> Document extract
——————

The process of making lotus scented tea is about the same now as it was years ago, but most lotus anthers are now used to scent Thái Nguyên tea. Hà Giang lotus scented tea is a rare speciality, shared by tea makers.
The tea brewing process, which refers to the water itself, temperature and time, also remains unchanged.
In modern times, there are a variety of water sources available. When he has the time, Sướng visits old pagodas to ask for rain water and the anceint village of Dường Lâm to get a container of laterite well water – fresh and very sweet. The type of water used does affect the taste.
esides this sophisticated art, locals also create another simpler and quicker scenting method, that everyone can use, according to Ngô.
At night, Ngô puts tea into lotus flowers which start opening up. Then she ties those lotuses by strings to “force” them not to blossom. Early next morning, she returns and picks the “tea lotuses”, taking the tea to brew immediately.
“During the night, tea absorbs all the fragrance of lotuses to become so sweet in both its aroma and taste. “Tea lotuses” covered in lotus leaves can last a few days in cool conditions, or up to ten days in the fridge,” she said.
As lotus tea is poured from the pot, the steam drifts up, and Shai Chin Lung, a Taiwanese businessman who has lived in Vietnam for seven years is looking forward to his cup.
“Enjoying an early summer cup of tea brewed by the Trường Xuân artisans, I feel like I’m touching heaven. The fragrance of the lotus mixed with the sweet taste of truly first-class Tân Cương tea in a clean tea cup makes me think of hundreds of pink lotuses beginning to open, filling the air with their scent. For me, lotus tea is number one.”
After watching a documentary film about the art of scenting lotus tea narrated by the owners of Trường Xuân teahouse, professor Shimizu Masaaki, a Vietnamese language teacher at Osaka University in Japan, decided to witness the process in person during a trip to Vietnam.
“I am still amazed at the sophisticated, exquisite and patient work that is required. The fragrance and taste of a lotus tea cup is hard to describe in words, but I can choose one: wonderful. Hà Nội's people can be proud of their second to none scenting tea art of the high quality product,” he said.
While international brands like Lipton and Dilmah have moved into Vietnam over the past few years, Sướng and his father maintain Trường Xuân Teahouse with three main kinds of tea: original green tea, nutritious tea and nature flower scented tea -lotus, magnolia, jasmine, and shaddock flower.
The two want to rehabilitate Vietnamese tea, as Vietnamese people not only want to enjoy their own tea but also know about what they are drinking. “Lotus tea is not just a refreshing beverage and good for your health; to Asian people, its most meaningful spirit is to purify the soul,” Sướng said.

——————

> Task statement
List the flowers that the lotus tea passage gives as scents for Trường Xuân Teahouse's flower scented tea. Rely only on the lotus tea passage for the answers.

——————

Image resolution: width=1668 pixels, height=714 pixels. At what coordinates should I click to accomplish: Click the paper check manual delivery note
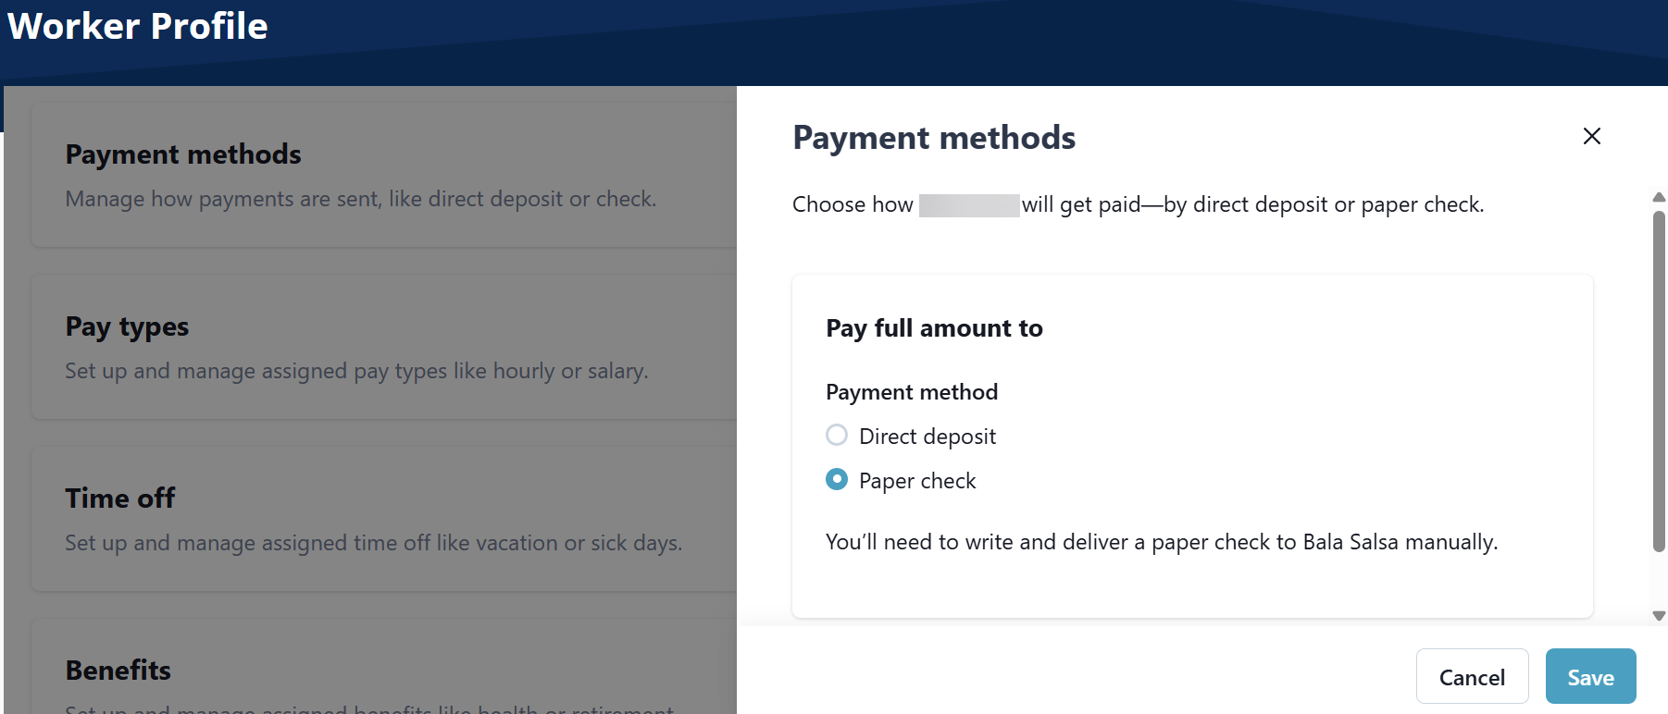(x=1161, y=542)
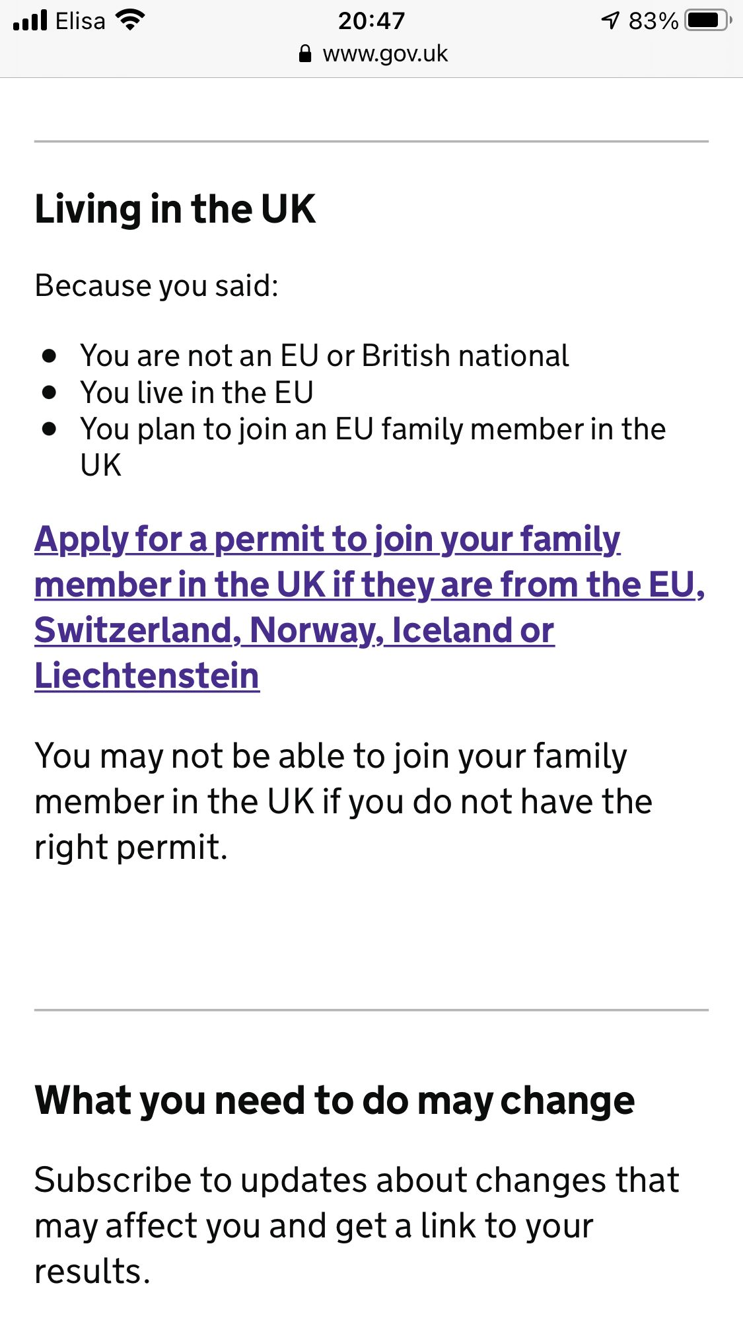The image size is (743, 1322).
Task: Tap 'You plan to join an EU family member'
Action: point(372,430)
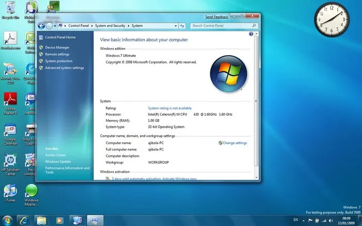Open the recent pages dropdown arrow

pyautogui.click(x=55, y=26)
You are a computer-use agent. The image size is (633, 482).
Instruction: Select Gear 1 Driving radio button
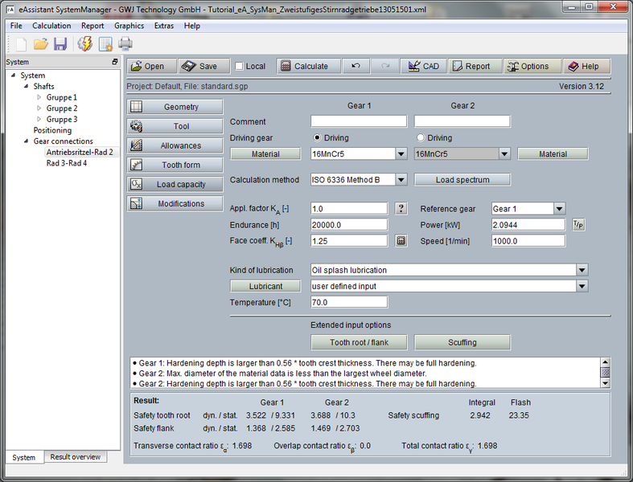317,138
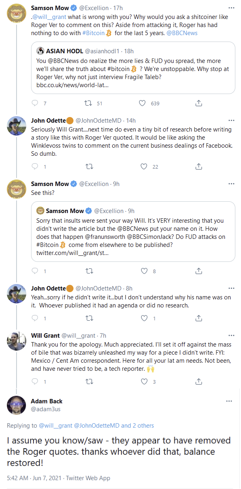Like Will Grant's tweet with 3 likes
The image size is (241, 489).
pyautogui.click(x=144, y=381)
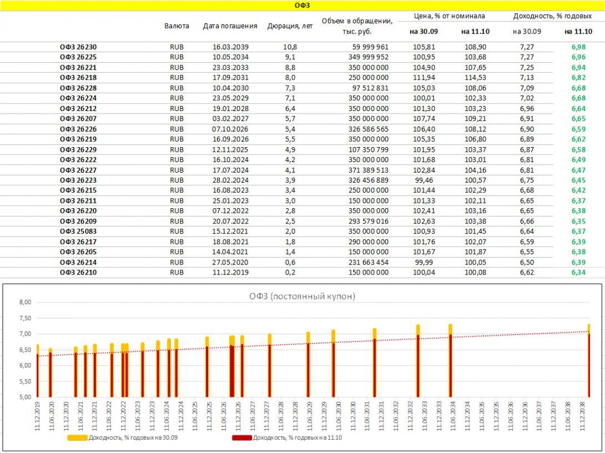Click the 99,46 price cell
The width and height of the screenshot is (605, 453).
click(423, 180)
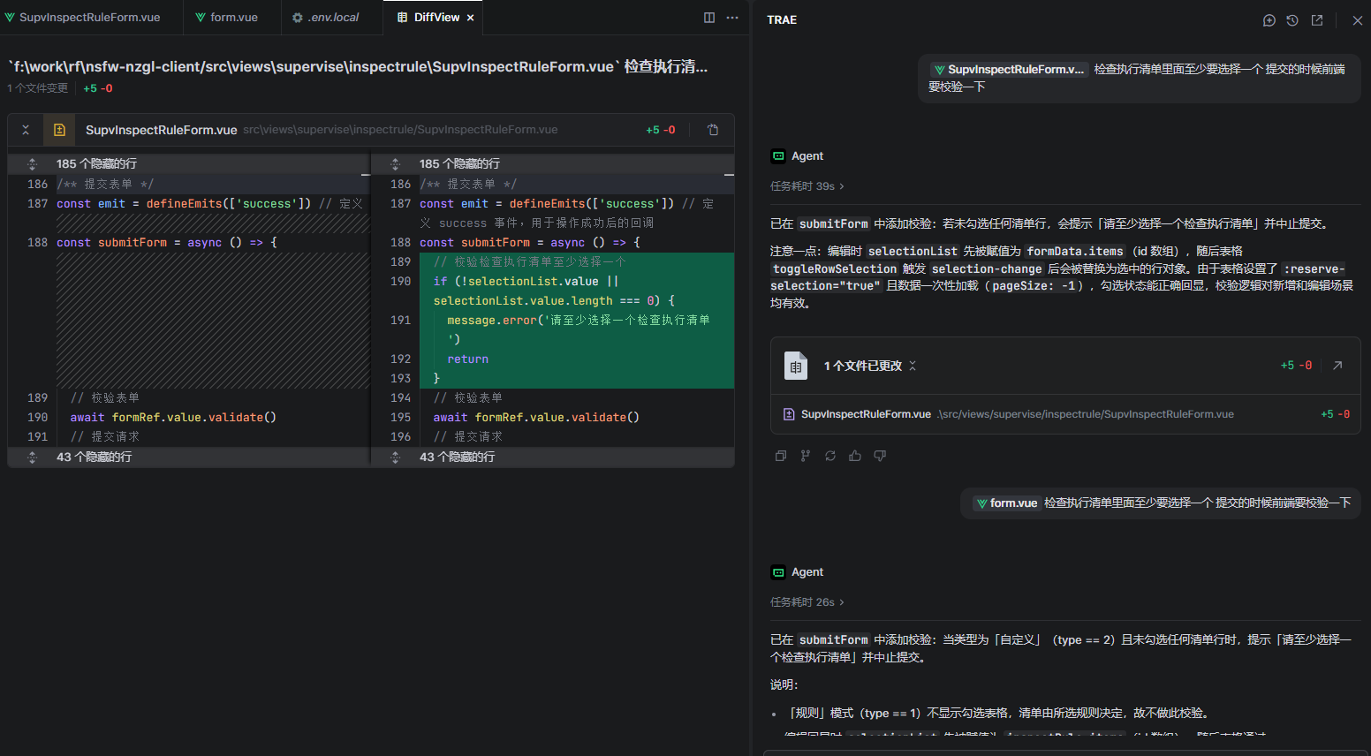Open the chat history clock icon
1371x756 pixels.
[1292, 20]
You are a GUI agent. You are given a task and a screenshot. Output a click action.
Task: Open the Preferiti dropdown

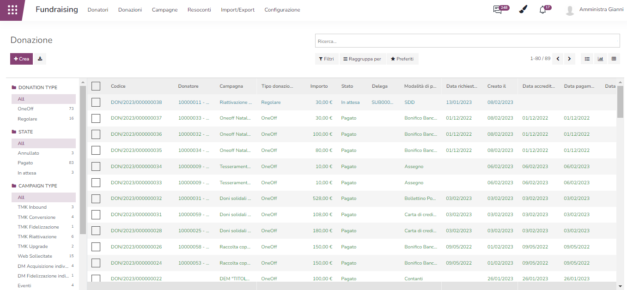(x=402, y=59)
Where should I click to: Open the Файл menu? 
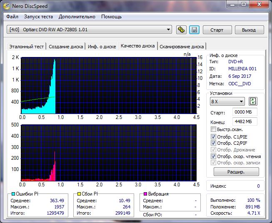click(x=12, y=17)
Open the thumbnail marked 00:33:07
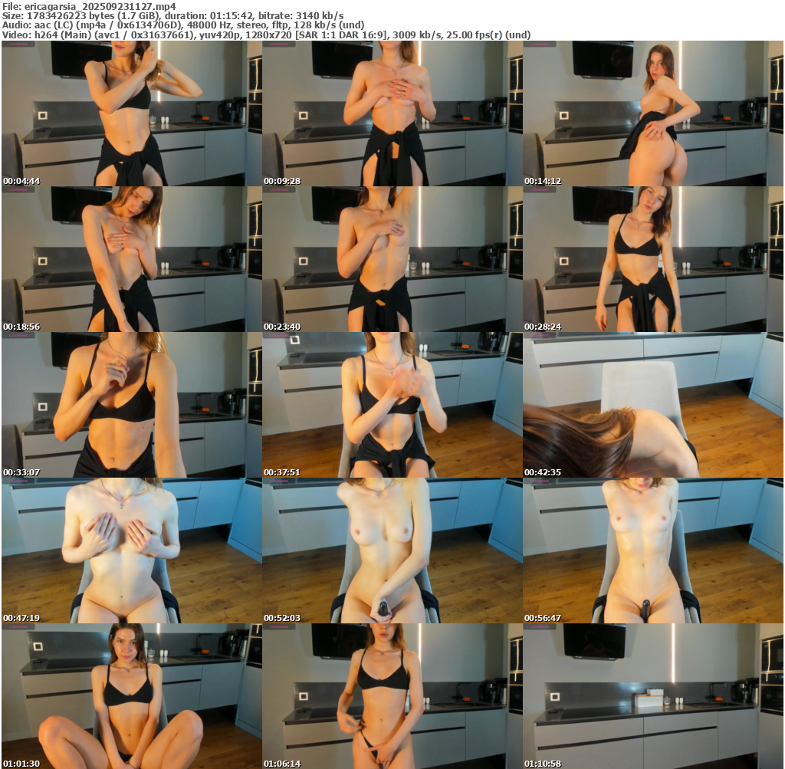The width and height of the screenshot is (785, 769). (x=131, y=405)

——————

> Problem solution
Lotus, magnolia, jasmine, and shaddock flower.